Field 10 对应 part_stat_add(req->part, nsecs[sgrp], now - req->start_time_ns);
now - req->start_time_ns
指的是从request生成到最终完成的总耗时(包括IO调度耗时和驱动层耗时)
Field 11 对应 update_io_ticks(req->part, jiffies, true);
从代码上看其实只是统计了块设备处于 工作状态(即处理IO)的时间.
假设这个设备只能串行处理IO, 那么 Field 11 除以 io总数 可以估算出每个io在硬件驱动层的耗时, 如果能并发处理IO 那么这样计算的结果就不准确了
c
void blk_account_io_start(struct request *rq)
{
if (!blk_do_io_stat(rq))
return;
/* passthrough requests can hold bios that do not have ->bi_bdev set */
if (rq->bio && rq->bio->bi_bdev)
rq->part = rq->bio->bi_bdev;
else
rq->part = rq->rq_disk->part0;
part_stat_lock();
update_io_ticks(rq->part, jiffies, false);
part_stat_unlock();
}
void blk_account_io_done(struct request *req, u64 now)
{
/*
* Account IO completion. flush_rq isn't accounted as a
* normal IO on queueing nor completion.

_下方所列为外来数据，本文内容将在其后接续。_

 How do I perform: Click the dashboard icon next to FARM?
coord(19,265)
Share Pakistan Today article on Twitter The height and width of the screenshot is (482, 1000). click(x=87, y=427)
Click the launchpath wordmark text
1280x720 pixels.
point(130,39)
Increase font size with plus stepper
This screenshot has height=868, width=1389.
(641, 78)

Accounting the
* containing request is enough.
*/
if (req->part && blk_do_io_stat(req) &&
!(req->rq_flags & RQF_FLUSH_SEQ)) {
const int sgrp = op_stat_group(req_op(req));
part_stat_lock();
update_io_ticks(req->part, jiffies, true);
part_stat_inc(req->part, ios[sgrp]);
part_stat_add(req->part, nsecs[sgrp], now - req->start_time_ns);
part_stat_unlock();
}
}
static void update_io_ticks(struct block_device *part, unsigned long now,
bool end)
{
unsigned long stamp;
again:
stamp = READ_ONCE(part->bd_stamp);
if (unlikely(time_after(now, stamp))) {
if (likely(cmpxchg(&part->bd_stamp, stamp, now) == stamp))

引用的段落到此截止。